## TASK OBJECTIVE
Nothing in the data may be altered; restate all of it exactly.

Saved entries
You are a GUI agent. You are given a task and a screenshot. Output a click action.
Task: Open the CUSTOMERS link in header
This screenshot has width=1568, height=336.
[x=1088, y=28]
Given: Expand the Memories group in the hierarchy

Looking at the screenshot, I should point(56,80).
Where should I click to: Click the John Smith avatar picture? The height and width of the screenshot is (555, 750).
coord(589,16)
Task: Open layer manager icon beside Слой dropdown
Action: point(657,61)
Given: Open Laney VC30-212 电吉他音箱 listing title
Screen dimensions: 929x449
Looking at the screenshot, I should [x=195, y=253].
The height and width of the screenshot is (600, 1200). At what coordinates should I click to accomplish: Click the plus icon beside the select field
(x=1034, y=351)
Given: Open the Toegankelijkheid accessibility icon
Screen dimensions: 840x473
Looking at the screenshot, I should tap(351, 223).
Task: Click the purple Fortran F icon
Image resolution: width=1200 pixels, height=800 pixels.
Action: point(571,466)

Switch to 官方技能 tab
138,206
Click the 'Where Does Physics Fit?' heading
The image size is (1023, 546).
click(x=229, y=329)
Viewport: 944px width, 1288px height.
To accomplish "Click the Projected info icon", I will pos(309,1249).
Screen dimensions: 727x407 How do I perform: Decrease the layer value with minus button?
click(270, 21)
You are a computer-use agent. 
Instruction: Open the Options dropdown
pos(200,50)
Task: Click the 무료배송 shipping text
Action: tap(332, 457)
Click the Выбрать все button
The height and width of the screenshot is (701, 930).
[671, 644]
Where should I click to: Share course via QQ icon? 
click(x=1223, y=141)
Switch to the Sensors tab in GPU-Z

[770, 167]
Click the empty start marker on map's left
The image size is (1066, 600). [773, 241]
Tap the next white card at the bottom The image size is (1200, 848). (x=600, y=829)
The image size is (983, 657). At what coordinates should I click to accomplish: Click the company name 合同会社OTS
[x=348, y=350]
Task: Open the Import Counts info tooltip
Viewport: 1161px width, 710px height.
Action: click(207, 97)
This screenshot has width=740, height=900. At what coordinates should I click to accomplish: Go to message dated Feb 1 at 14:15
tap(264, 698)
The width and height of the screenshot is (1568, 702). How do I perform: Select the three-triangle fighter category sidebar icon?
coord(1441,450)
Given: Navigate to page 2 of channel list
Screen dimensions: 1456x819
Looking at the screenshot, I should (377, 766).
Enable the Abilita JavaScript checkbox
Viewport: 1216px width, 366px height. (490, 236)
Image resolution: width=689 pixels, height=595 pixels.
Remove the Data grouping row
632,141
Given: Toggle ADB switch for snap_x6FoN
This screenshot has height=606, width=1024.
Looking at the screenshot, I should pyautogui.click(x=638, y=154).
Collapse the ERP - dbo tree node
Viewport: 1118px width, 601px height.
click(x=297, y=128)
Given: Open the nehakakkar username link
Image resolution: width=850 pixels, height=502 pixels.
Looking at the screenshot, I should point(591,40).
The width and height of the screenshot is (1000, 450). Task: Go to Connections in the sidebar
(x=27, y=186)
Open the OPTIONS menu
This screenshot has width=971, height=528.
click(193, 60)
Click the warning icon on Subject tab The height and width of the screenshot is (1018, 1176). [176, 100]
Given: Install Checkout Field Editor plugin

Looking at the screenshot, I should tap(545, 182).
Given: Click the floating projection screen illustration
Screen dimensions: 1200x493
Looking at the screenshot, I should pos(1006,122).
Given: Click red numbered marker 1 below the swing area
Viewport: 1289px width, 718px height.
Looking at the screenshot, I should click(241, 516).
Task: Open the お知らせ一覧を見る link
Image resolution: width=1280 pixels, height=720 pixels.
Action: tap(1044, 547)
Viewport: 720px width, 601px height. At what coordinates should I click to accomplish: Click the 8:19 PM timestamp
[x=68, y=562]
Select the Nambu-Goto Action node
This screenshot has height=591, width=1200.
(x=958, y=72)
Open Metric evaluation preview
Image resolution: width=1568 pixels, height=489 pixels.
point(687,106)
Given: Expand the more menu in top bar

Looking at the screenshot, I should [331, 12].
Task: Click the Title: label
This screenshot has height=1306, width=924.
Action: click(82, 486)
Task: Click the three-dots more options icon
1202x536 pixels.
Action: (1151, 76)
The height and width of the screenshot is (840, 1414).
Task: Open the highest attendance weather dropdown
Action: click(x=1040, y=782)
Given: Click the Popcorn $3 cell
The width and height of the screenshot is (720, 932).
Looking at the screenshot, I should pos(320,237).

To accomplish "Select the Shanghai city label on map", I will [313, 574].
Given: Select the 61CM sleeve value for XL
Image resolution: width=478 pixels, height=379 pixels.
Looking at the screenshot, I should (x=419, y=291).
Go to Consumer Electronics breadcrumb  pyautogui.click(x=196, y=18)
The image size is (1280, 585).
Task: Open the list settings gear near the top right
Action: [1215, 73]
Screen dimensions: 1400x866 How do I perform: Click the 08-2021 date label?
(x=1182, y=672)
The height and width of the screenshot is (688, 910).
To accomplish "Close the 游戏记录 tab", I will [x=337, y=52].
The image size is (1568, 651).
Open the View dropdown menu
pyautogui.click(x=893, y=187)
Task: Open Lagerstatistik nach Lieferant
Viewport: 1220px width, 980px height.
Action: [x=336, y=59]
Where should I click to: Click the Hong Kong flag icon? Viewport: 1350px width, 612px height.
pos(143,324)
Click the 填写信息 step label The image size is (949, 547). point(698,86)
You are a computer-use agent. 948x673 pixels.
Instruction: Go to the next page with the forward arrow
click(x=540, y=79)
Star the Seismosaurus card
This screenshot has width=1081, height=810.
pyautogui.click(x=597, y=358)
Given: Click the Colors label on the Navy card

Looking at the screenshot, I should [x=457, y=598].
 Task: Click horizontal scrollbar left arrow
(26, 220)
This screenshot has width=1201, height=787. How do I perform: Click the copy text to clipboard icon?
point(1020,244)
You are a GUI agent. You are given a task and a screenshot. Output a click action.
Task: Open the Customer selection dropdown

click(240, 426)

## WRITTEN ANSWER
You are a GUI agent. You are given a task and a screenshot. Output a click action.
Task: Open the CUSTOMERS link in header
This screenshot has width=1568, height=336.
[x=1088, y=28]
Given: Expand the Memories group in the hierarchy

Looking at the screenshot, I should point(56,80).
Where should I click to: Click the John Smith avatar picture? The height and width of the screenshot is (555, 750).
coord(589,16)
Task: Open layer manager icon beside Слой dropdown
Action: point(657,61)
Given: Open Laney VC30-212 电吉他音箱 listing title
Screen dimensions: 929x449
Looking at the screenshot, I should [x=195, y=253].
The height and width of the screenshot is (600, 1200). At what coordinates should I click to accomplish: Click the plus icon beside the select field
(x=1034, y=351)
Given: Open the Toegankelijkheid accessibility icon
Screen dimensions: 840x473
Looking at the screenshot, I should tap(351, 223).
Task: Click the purple Fortran F icon
Image resolution: width=1200 pixels, height=800 pixels.
Action: point(571,466)

Switch to 官方技能 tab
138,206
Click the 'Where Does Physics Fit?' heading
The image size is (1023, 546).
click(x=229, y=329)
Viewport: 944px width, 1288px height.
To accomplish "Click the Projected info icon", I will pos(309,1249).
Screen dimensions: 727x407 How do I perform: Decrease the layer value with minus button?
click(270, 21)
You are a computer-use agent. 
Instruction: Open the Options dropdown
pos(200,50)
Task: Click the 무료배송 shipping text
Action: tap(332, 457)
Click the Выбрать все button
The height and width of the screenshot is (701, 930).
[671, 644]
Where should I click to: Share course via QQ icon? 
click(x=1223, y=141)
Switch to the Sensors tab in GPU-Z

[770, 167]
Click the empty start marker on map's left
The image size is (1066, 600). [773, 241]
Tap the next white card at the bottom The image size is (1200, 848). (x=600, y=829)
The image size is (983, 657). At what coordinates should I click to accomplish: Click the company name 合同会社OTS
[x=348, y=350]
Task: Open the Import Counts info tooltip
Viewport: 1161px width, 710px height.
Action: click(207, 97)
This screenshot has width=740, height=900. At what coordinates should I click to accomplish: Go to message dated Feb 1 at 14:15
tap(264, 698)
The width and height of the screenshot is (1568, 702). How do I perform: Select the three-triangle fighter category sidebar icon?
coord(1441,450)
Given: Navigate to page 2 of channel list
Screen dimensions: 1456x819
Looking at the screenshot, I should (377, 766).
Enable the Abilita JavaScript checkbox
Viewport: 1216px width, 366px height. (490, 236)
Image resolution: width=689 pixels, height=595 pixels.
Remove the Data grouping row
632,141
Given: Toggle ADB switch for snap_x6FoN
This screenshot has height=606, width=1024.
Looking at the screenshot, I should pyautogui.click(x=638, y=154).
Collapse the ERP - dbo tree node
Viewport: 1118px width, 601px height.
click(x=297, y=128)
Given: Open the nehakakkar username link
Image resolution: width=850 pixels, height=502 pixels.
Looking at the screenshot, I should point(591,40).
The width and height of the screenshot is (1000, 450). Task: Go to Connections in the sidebar
(x=27, y=186)
Open the OPTIONS menu
This screenshot has width=971, height=528.
click(193, 60)
Click the warning icon on Subject tab The height and width of the screenshot is (1018, 1176). [176, 100]
Given: Install Checkout Field Editor plugin

Looking at the screenshot, I should tap(545, 182).
Given: Click the floating projection screen illustration
Screen dimensions: 1200x493
Looking at the screenshot, I should pos(1006,122).
Given: Click red numbered marker 1 below the swing area
Viewport: 1289px width, 718px height.
Looking at the screenshot, I should click(241, 516).
Task: Open the お知らせ一覧を見る link
Image resolution: width=1280 pixels, height=720 pixels.
Action: tap(1044, 547)
Viewport: 720px width, 601px height. At what coordinates should I click to accomplish: Click the 8:19 PM timestamp
[x=68, y=562]
Select the Nambu-Goto Action node
This screenshot has height=591, width=1200.
(x=958, y=72)
Open Metric evaluation preview
Image resolution: width=1568 pixels, height=489 pixels.
point(687,106)
Given: Expand the more menu in top bar

Looking at the screenshot, I should [331, 12].
Task: Click the Title: label
This screenshot has height=1306, width=924.
Action: click(82, 486)
Task: Click the three-dots more options icon
1202x536 pixels.
Action: (1151, 76)
The height and width of the screenshot is (840, 1414).
Task: Open the highest attendance weather dropdown
Action: click(x=1040, y=782)
Given: Click the Popcorn $3 cell
The width and height of the screenshot is (720, 932).
Looking at the screenshot, I should pos(320,237).

To accomplish "Select the Shanghai city label on map", I will [313, 574].
Given: Select the 61CM sleeve value for XL
Image resolution: width=478 pixels, height=379 pixels.
Looking at the screenshot, I should (x=419, y=291).
Go to Consumer Electronics breadcrumb  pyautogui.click(x=196, y=18)
The image size is (1280, 585).
Task: Open the list settings gear near the top right
Action: [1215, 73]
Screen dimensions: 1400x866 How do I perform: Click the 08-2021 date label?
(x=1182, y=672)
The height and width of the screenshot is (688, 910).
To accomplish "Close the 游戏记录 tab", I will [x=337, y=52].
The image size is (1568, 651).
Open the View dropdown menu
pyautogui.click(x=893, y=187)
Task: Open Lagerstatistik nach Lieferant
Viewport: 1220px width, 980px height.
Action: [x=336, y=59]
Where should I click to: Click the Hong Kong flag icon? Viewport: 1350px width, 612px height.
pos(143,324)
Click the 填写信息 step label The image size is (949, 547). point(698,86)
You are a computer-use agent. 948x673 pixels.
Instruction: Go to the next page with the forward arrow
click(x=540, y=79)
Star the Seismosaurus card
This screenshot has width=1081, height=810.
pyautogui.click(x=597, y=358)
Given: Click the Colors label on the Navy card

Looking at the screenshot, I should [x=457, y=598].
 Task: Click horizontal scrollbar left arrow
(26, 220)
This screenshot has width=1201, height=787. How do I perform: Click the copy text to clipboard icon?
point(1020,244)
You are a GUI agent. You are given a task and a screenshot. Output a click action.
Task: Open the Customer selection dropdown

click(240, 426)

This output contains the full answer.